炭水化物を抜くと、疲れやすくなる理由
2026.07.01
炭水化物の働き
炭水化物は、ただ「カロリーになる」だけの存在ではありません。体の中ではこんな役割を担っています。
- 体を動かすためのエネルギー源になる
歩く、家事をする、お風呂に入るなど、日常の動きはほとんどが炭水化物由来のエネルギーでまかなわれています。 - 脳の唯一に近いエネルギー源
脳は主にブドウ糖をエネルギーとして使います。炭水化物が不足すると、集中力の低下や判断力の鈍さにつながりやすくなります。 - たんぱく質を「エネルギーとして使わせない」役割
炭水化物が足りないと、体は筋肉や臓器の材料であるたんぱく質をエネルギーとして使い始めます。炭水化物をとることで、体づくりに必要なたんぱく質を守ることができます。 - 脂質の代謝をスムーズにする
炭水化物が不足すると、体は足りないエネルギーを補うため脂質を使います。しかし普段とは違う方法でエネルギーを作ることとなるため、人によってはだるさや疲れを感じることがあります。
炭水化物を抜くと、なぜ疲れやすくなる?
炭水化物は、体と脳を動かすためのメインのエネルギー源です。
これを抜くと、体の中では次のような流れが起こります。
炭水化物を抜いたときの体の反応
①エネルギー源(ブドウ糖)が不足する
↓
②体と脳が「エネルギーが足りない」と判断する
↓
③省エネモードに切り替わる
↓
④だるさ・疲れやすさ・集中力低下につながる
特に脳は、ほぼブドウ糖だけをエネルギーとして使っているため、炭水化物が足りないとぼーっとして、何もしていないのに疲れるといった状態になりやすくなります。

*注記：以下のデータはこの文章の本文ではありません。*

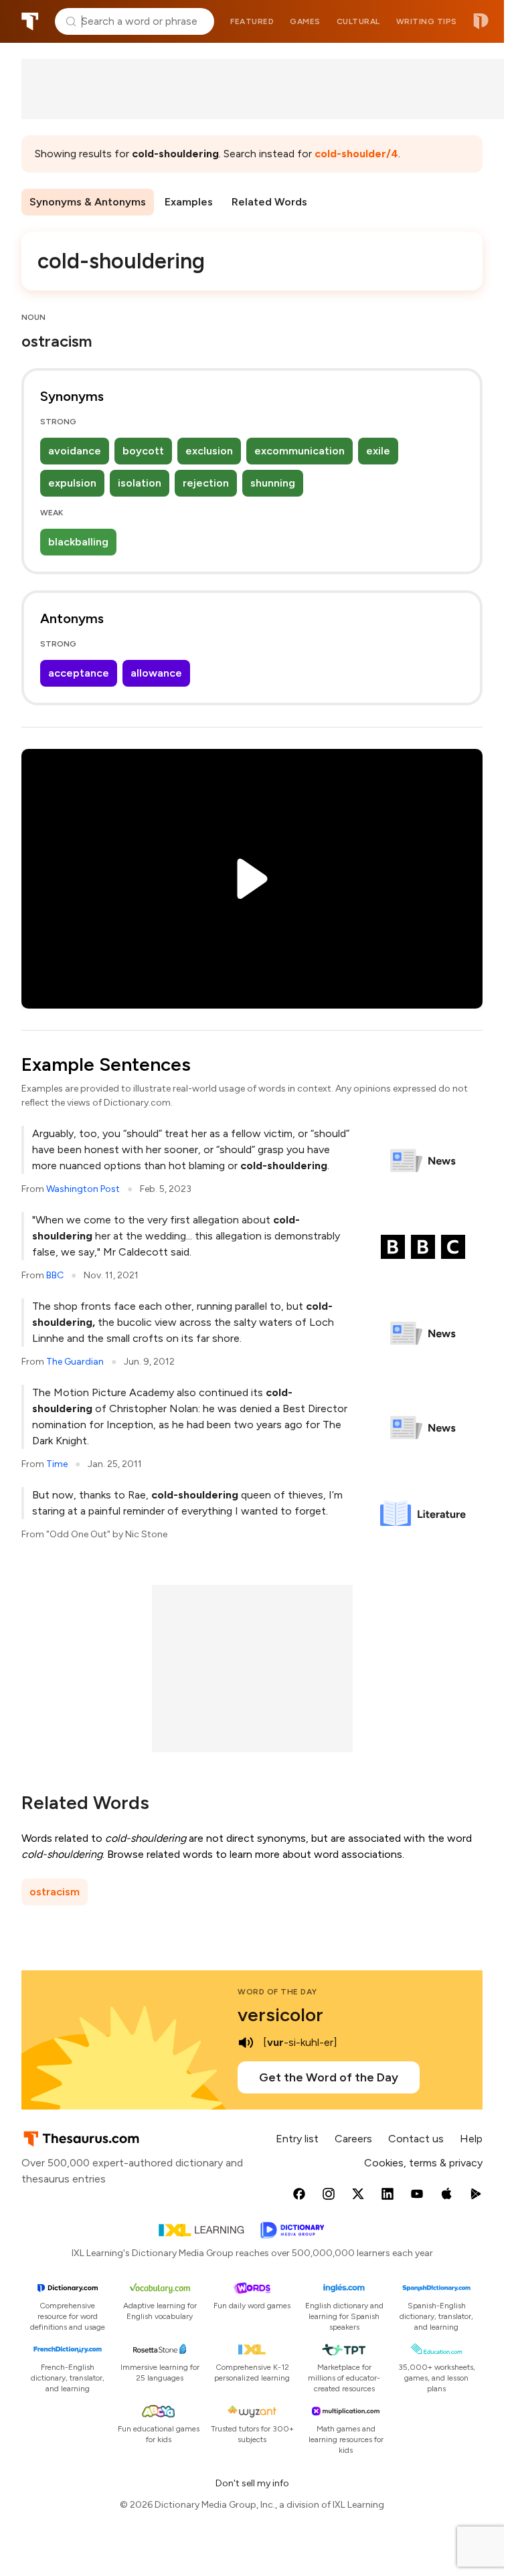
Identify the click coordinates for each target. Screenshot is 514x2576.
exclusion (209, 450)
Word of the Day (277, 1991)
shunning (272, 483)
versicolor (280, 2014)
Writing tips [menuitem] (426, 21)
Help (471, 2138)
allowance (156, 673)
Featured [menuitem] (252, 21)
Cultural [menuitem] (358, 21)
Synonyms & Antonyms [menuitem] (87, 201)
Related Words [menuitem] (269, 201)
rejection (206, 483)
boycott (143, 450)
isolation (139, 483)
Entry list (297, 2138)
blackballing (78, 541)
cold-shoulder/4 (356, 153)
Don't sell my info (252, 2483)
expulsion (72, 483)
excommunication (299, 450)
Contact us (416, 2138)
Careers (353, 2138)
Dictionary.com (481, 21)
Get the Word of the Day (328, 2077)
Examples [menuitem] (189, 201)
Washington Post (83, 1189)
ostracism (54, 1891)
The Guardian (75, 1361)
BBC (55, 1275)
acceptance (78, 673)
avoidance (74, 450)
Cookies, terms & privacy (423, 2162)
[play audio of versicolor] (246, 2043)
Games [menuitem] (305, 21)
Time (57, 1464)
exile (378, 450)
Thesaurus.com (30, 21)
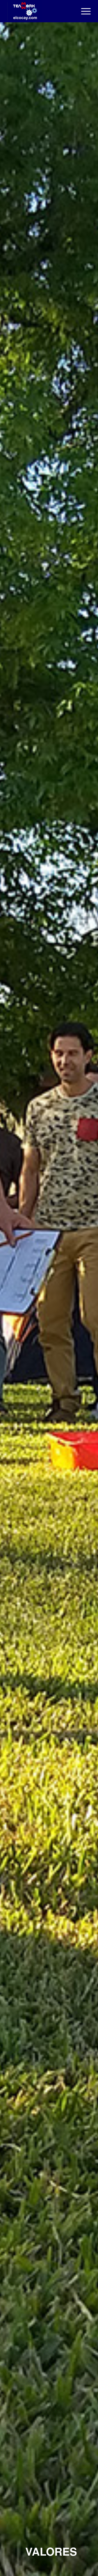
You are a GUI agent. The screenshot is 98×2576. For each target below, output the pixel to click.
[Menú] (83, 11)
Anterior (12, 1299)
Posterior (86, 1299)
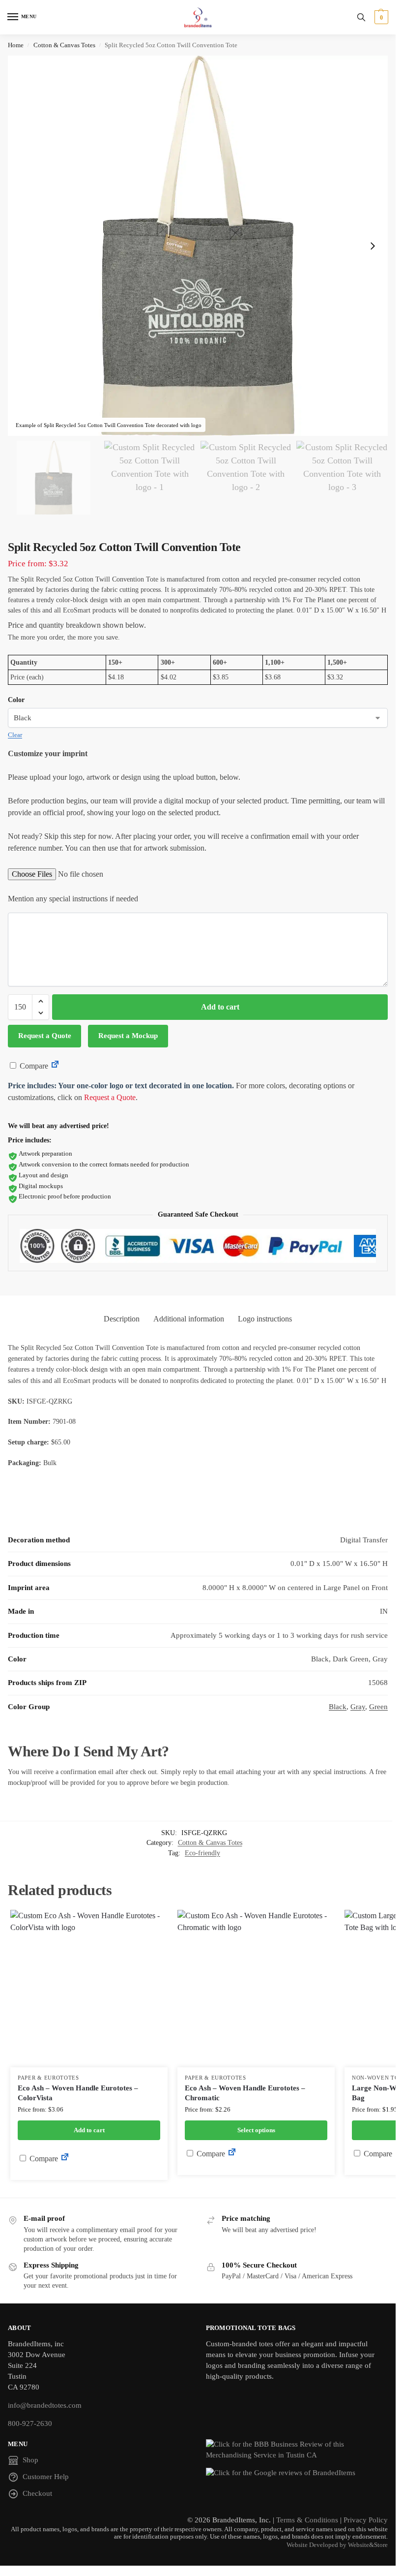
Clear (15, 734)
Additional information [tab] (188, 1319)
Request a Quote (44, 1036)
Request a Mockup (128, 1036)
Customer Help (46, 2477)
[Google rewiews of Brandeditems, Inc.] (297, 2473)
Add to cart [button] (89, 2130)
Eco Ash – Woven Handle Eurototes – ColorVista (78, 2093)
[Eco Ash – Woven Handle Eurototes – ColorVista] (89, 1988)
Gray (357, 1707)
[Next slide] (372, 246)
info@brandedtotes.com (45, 2405)
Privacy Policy (366, 2520)
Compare (33, 1066)
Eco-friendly (202, 1853)
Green (378, 1707)
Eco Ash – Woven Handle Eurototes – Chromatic (245, 2093)
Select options (256, 2130)
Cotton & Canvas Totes (64, 45)
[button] (380, 17)
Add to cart (220, 1007)
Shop (30, 2460)
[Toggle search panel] (361, 17)
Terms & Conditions (307, 2520)
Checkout (37, 2493)
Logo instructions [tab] (265, 1319)
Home (16, 45)
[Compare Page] (55, 1066)
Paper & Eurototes (48, 2078)
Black (337, 1707)
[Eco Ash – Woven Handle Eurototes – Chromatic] (256, 1988)
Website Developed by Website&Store (337, 2545)
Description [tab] (122, 1319)
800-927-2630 (30, 2423)
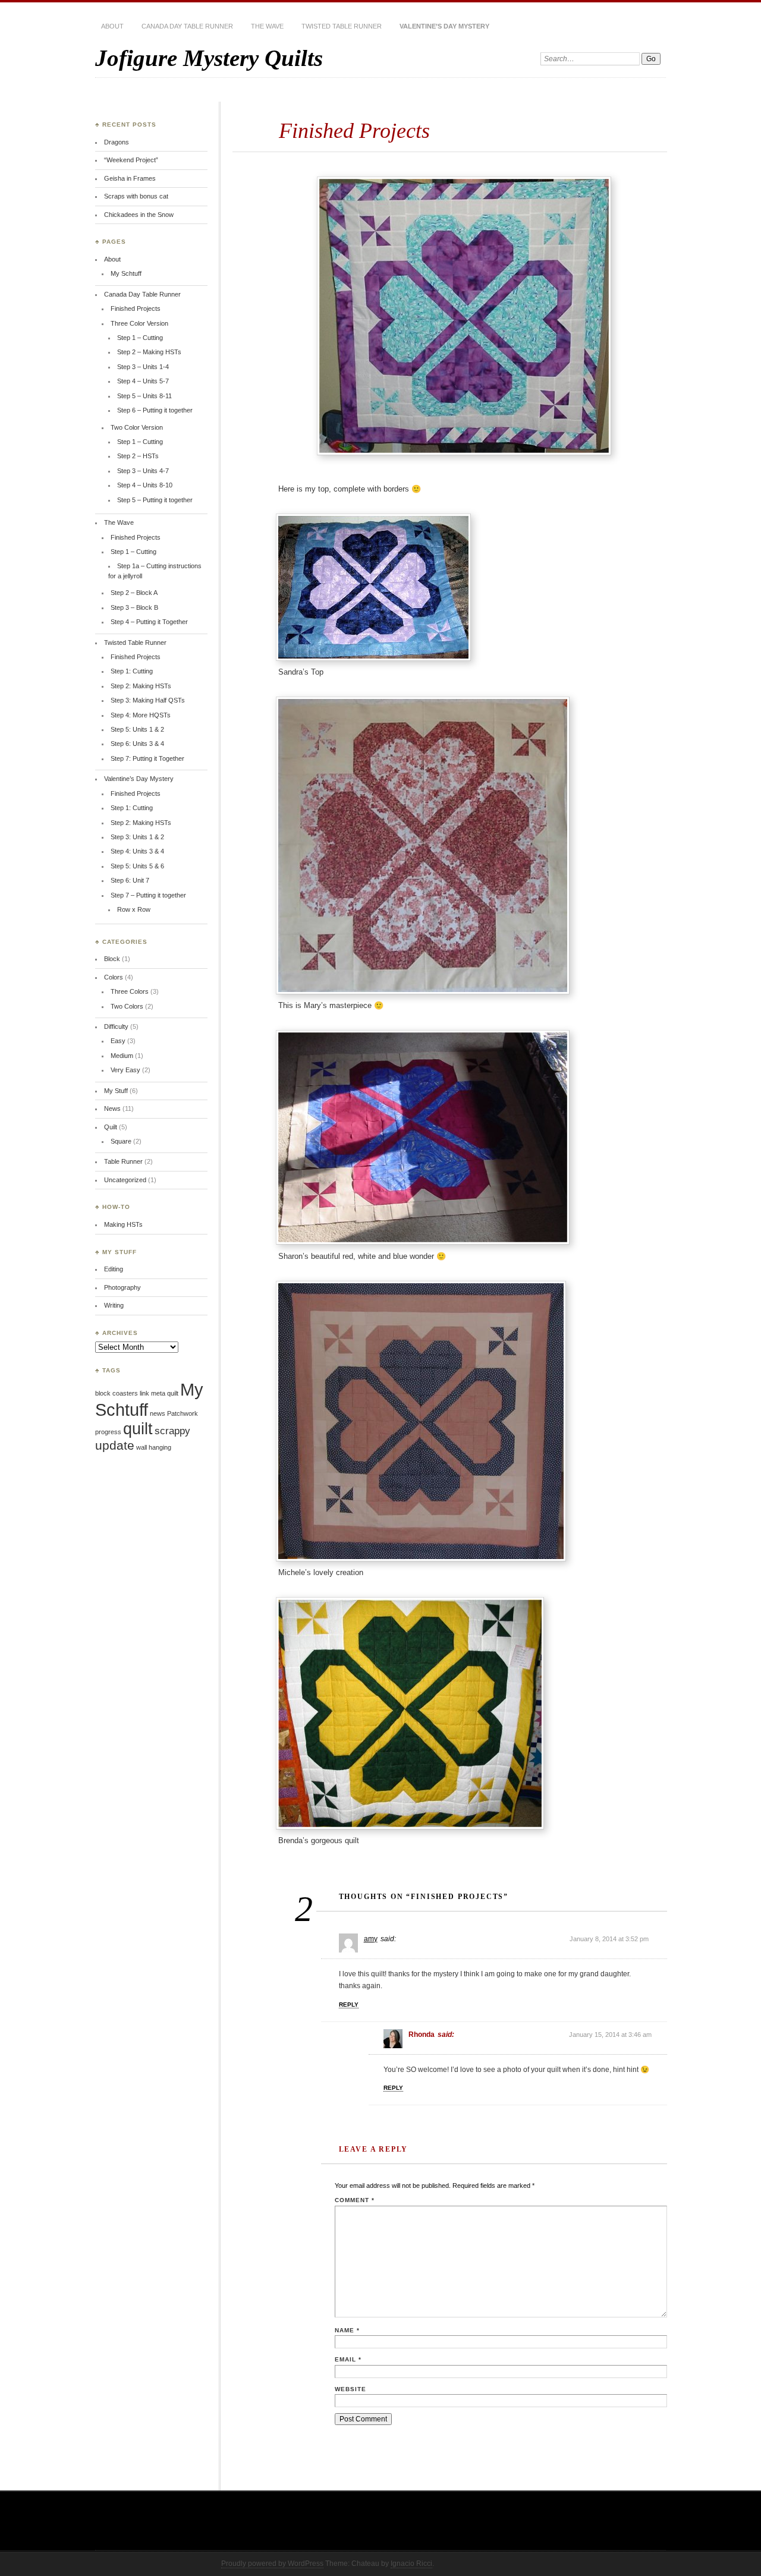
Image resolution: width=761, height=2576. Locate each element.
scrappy (172, 1431)
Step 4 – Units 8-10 (144, 485)
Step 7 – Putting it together (148, 895)
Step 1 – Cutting (140, 337)
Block (112, 958)
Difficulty (116, 1026)
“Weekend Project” (131, 159)
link (144, 1393)
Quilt (110, 1126)
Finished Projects (136, 308)
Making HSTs (123, 1224)
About (112, 26)
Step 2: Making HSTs (141, 685)
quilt (138, 1429)
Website (350, 2389)
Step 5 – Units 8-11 (144, 395)
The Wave (267, 26)
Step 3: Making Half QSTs (148, 700)
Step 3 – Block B (134, 607)
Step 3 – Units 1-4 (143, 366)
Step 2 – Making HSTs (149, 351)
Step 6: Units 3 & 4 (137, 743)
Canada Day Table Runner (187, 26)
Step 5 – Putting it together (155, 499)
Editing (113, 1269)
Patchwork (182, 1413)
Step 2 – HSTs (138, 455)
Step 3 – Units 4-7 (143, 470)
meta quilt (164, 1393)
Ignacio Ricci (411, 2563)
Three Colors (130, 991)
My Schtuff (126, 273)
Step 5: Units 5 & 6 (137, 866)
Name (347, 2330)
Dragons (116, 142)
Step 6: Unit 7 (130, 880)
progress (108, 1431)
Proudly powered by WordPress (272, 2563)
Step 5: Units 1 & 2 (137, 729)
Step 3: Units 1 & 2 (137, 836)
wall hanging (153, 1447)
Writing (114, 1305)
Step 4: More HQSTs (141, 715)
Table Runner (123, 1161)
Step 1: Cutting (132, 671)
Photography (122, 1287)
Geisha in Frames (130, 178)
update (114, 1445)
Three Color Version (139, 323)
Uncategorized (125, 1179)
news (157, 1413)
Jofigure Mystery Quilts (209, 58)
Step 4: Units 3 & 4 (137, 851)
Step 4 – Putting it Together (149, 621)
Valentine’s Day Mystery (444, 26)
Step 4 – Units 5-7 (143, 381)
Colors (113, 977)
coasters (125, 1393)
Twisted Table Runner (341, 26)
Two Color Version (137, 427)
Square (121, 1141)
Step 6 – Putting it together (155, 410)
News (112, 1108)
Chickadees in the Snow (139, 214)
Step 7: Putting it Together (147, 758)
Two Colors (127, 1006)
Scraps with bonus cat (136, 196)
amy (371, 1939)
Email (348, 2359)
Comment (355, 2200)
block (103, 1393)
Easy (118, 1040)
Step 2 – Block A (134, 592)
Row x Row (133, 909)
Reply (349, 2004)
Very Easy (125, 1069)
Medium (122, 1055)
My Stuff (116, 1090)
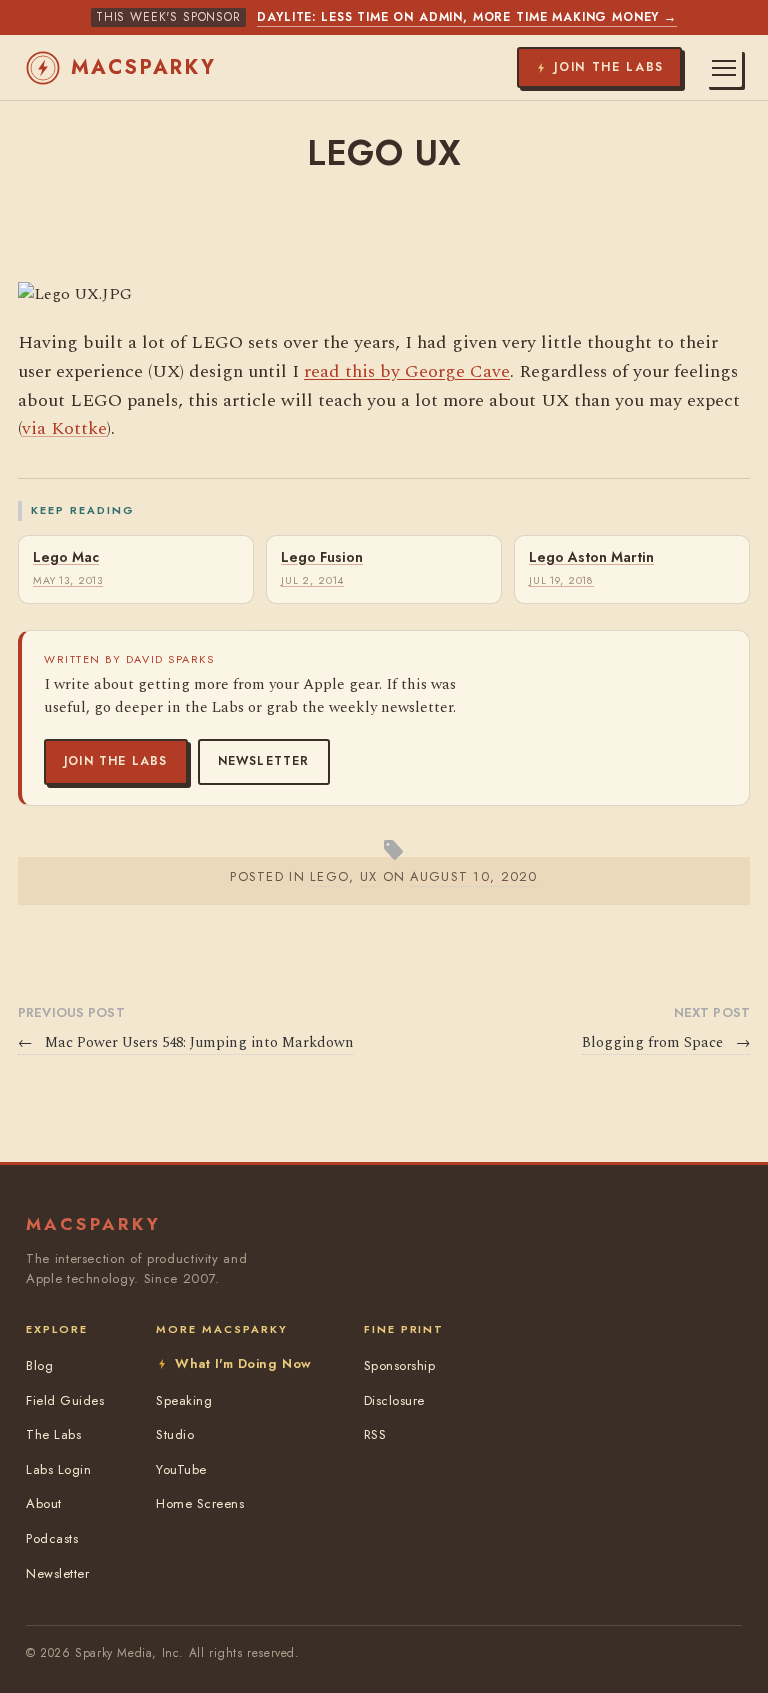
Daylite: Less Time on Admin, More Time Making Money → (467, 17)
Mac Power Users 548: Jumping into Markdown (186, 1043)
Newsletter (264, 761)
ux (369, 876)
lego (329, 876)
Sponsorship (400, 1365)
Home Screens (200, 1503)
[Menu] (724, 68)
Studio (175, 1434)
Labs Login (58, 1469)
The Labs (53, 1434)
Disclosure (394, 1400)
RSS (375, 1434)
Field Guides (65, 1400)
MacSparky (144, 67)
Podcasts (52, 1538)
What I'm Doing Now (243, 1363)
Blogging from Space (666, 1043)
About (44, 1503)
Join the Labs (116, 761)
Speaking (184, 1400)
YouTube (181, 1469)
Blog (39, 1365)
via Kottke (64, 428)
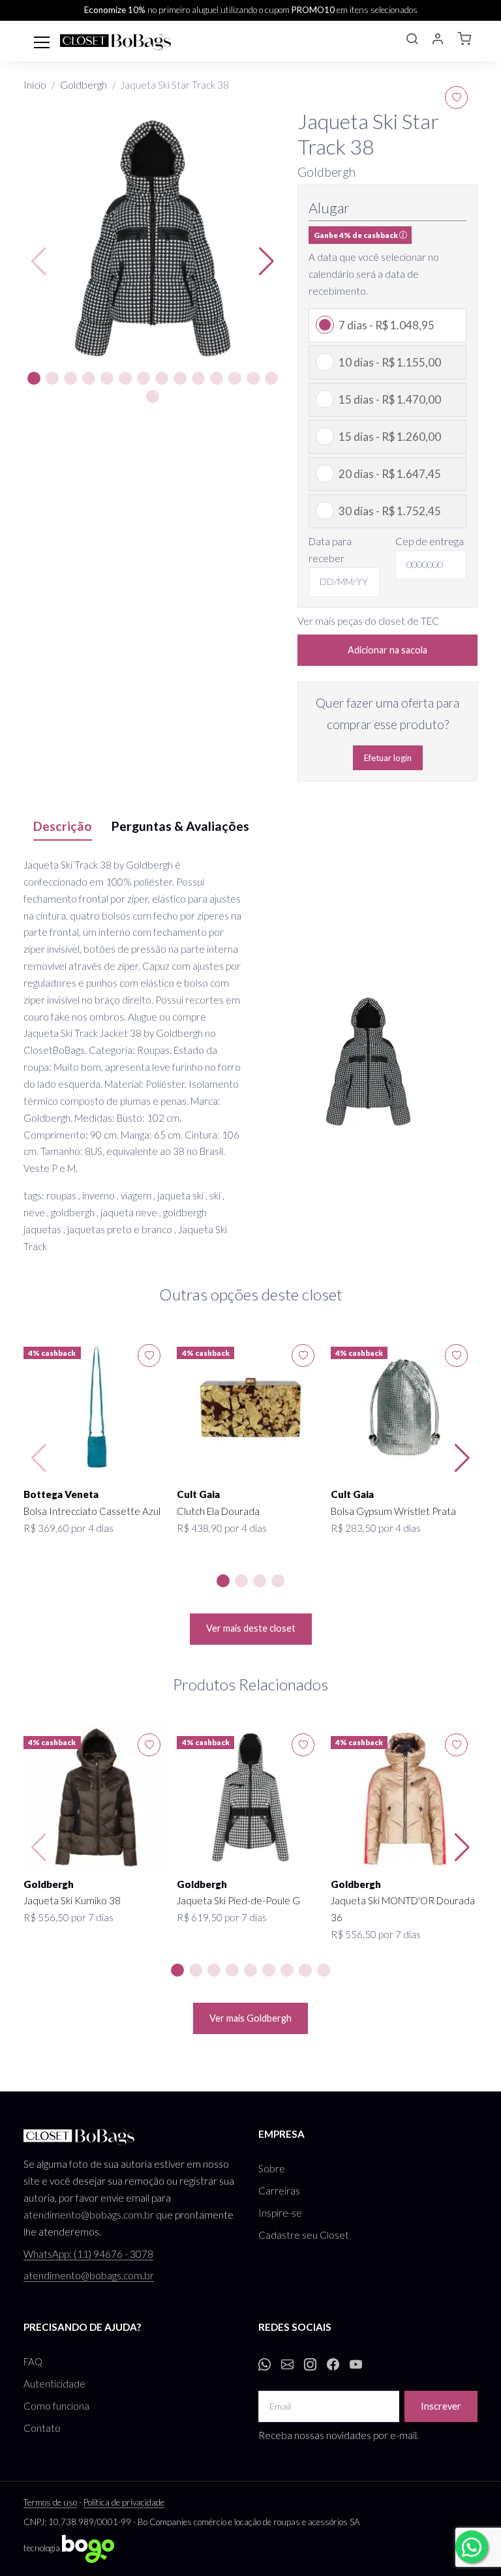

炭水化物が不足すると、体は本来エネルギーに使わなくていいたんぱく質や脂質を使って補おうとします。しかしこの方法は効率が悪く、体への負担も大きめ。
その結果、疲れが抜けにくく、回復しにくい状態が続いてしまいます。
疲れやすさは、体からのサインかもしれない
炭水化物は「太る原因」ではなく、体と脳を動かすための大切な燃料です。
それを極端に減らしてしまうと、体はエネルギー不足に適応しようとして消費を抑える方向に調整します。その結果が、だるさや集中力の低下、抜けにくい疲れとしてあらわれるのです。
「最近なんだか疲れやすい」と感じたときは、気合いや根性を疑う前に、食事を振り返ってみることも大切です。
炭水化物を完全に抜くのではなく、極端な制限よりも、主食・主菜・副菜をそろえることが、結果的に栄養バランスを整える近道になりますよ。
参考URL・参考文献
- 栄養素と食事バランスガイドとの関係:農林水産省
- 朝ごはんを食べないと?:農林水産省
- 米とスポーツ栄養:農林水産省
- 三大栄養素の炭水化物の働きと1日の摂取量 | 健康長寿ネット
- 炭水化物 - 大塚製薬 栄養素カレッジ
- 監修:全国栄養士養成施設協会・日本栄養士会『サクセス管理栄養士・栄養士養成講座基礎栄養学 (第8版)』第一出版,2023年11月。